『武田信玄の戦略』

-三方原の戦-

 

高柳 光寿 著

春秋社 刊

1988年3月20日(復刊・原刊1958年)
239ページ 1,400円

評 価
★★★★★

著者は、戦国史研究の権威であった。
明治25年生まれ。東大史料編纂官、國學院大教授、大正大教授、日本歴史学会会長などを歴任。昭和44年没。『足利尊氏』『鎌倉市史』『明智光秀』など。

その研究は、極めて実証的で、予断を持たず、数多くの史料を冷静に分析される。博士の打ち出された新説の多くは、当時は画期的なものだったろうが、現在は通説になっている。

高柳氏の『戦国戦記』シリーズの一冊である。他に本能寺の変長篠の戦賤ヶ岳の戦いなどが出版されている。(いずれも必読の名著である。)

本書は、「信玄対家康の歴史を変えた一大決戦。正確無比の史料解読と抜群の推理力を駆使して、信玄対家康の戦略・戦術を克明に比較分析し、信玄のイメージを決定づけた名著 」というもの。

確実な史料の乏しい三方ヶ原の合戦について、できる限りの史料を駆使し、可能な推察を加え、その史実を露わにしている。まさに高柳歴史学であり、その内容の信頼性は高い。なお、高柳氏は信玄の侵攻に目的について、上洛説ではなく局地説を主張されている。

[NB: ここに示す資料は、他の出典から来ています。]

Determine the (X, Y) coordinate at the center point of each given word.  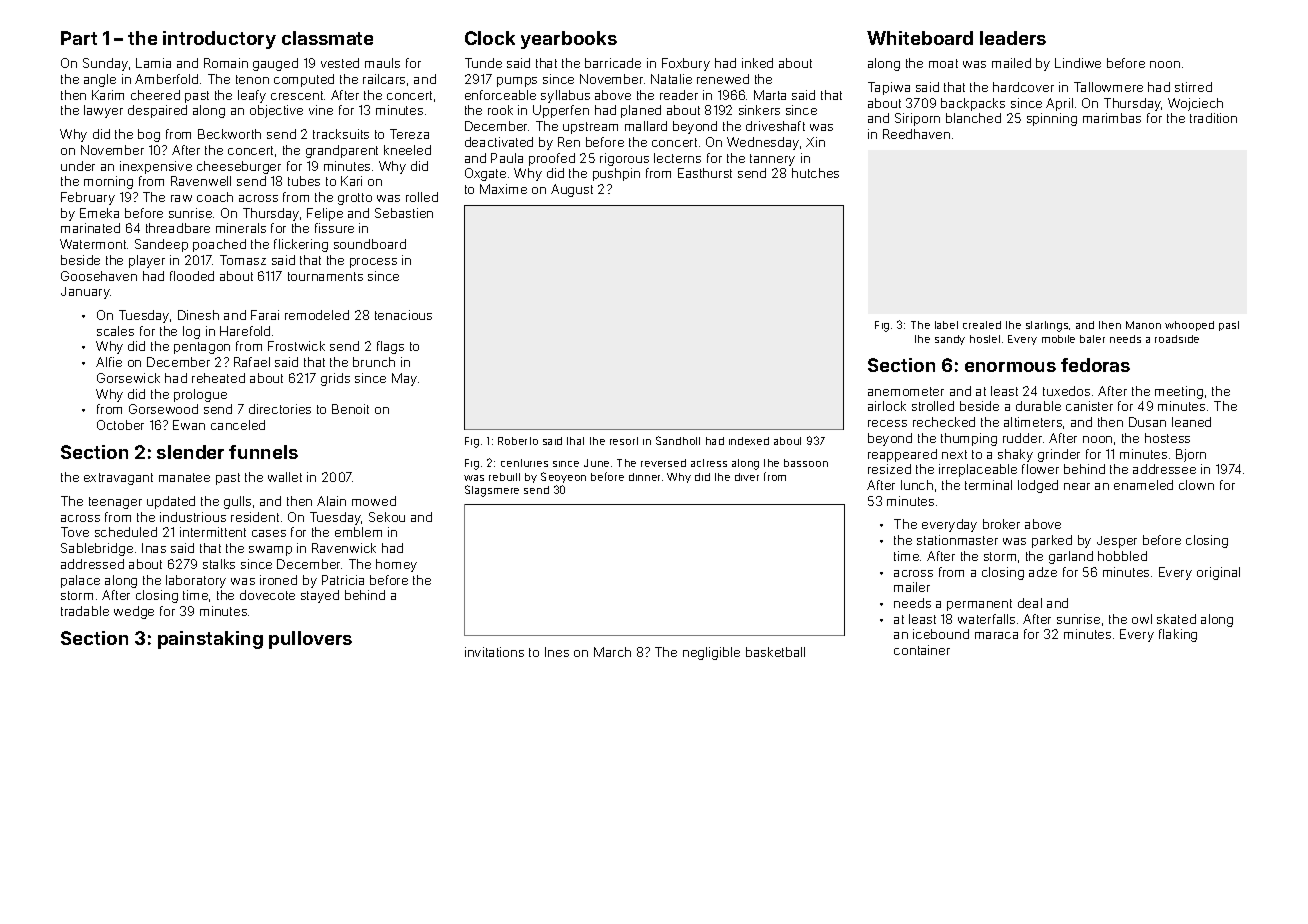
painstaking (210, 640)
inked (757, 63)
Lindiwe (1078, 63)
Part (79, 38)
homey (396, 565)
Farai (265, 315)
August (572, 190)
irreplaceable (978, 470)
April (1059, 104)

小和田哲男氏も『三方ヶ原の戦い』を著すにあたり、本書を大きな目標にしたと明言されている。

いずれにしても名著であることに間違いはない。

著者曰く、
「三方原という台地は大部隊の交戦には最も適当した戦場である。信玄のこの計画に対しては、さすが百戦錬磨の名将であると敬服するほかはない。(中略)しかしさびしいことである。愛子を犠牲にして苦心惨憺やっと得たところのものが、その死によってわずか十年たらずで崩れ去ったのであった。いや、初めから持っていたものをも失ったとは。それにしても、われわれはこの事実によって歴史における個人の力をも認めないではおられない。」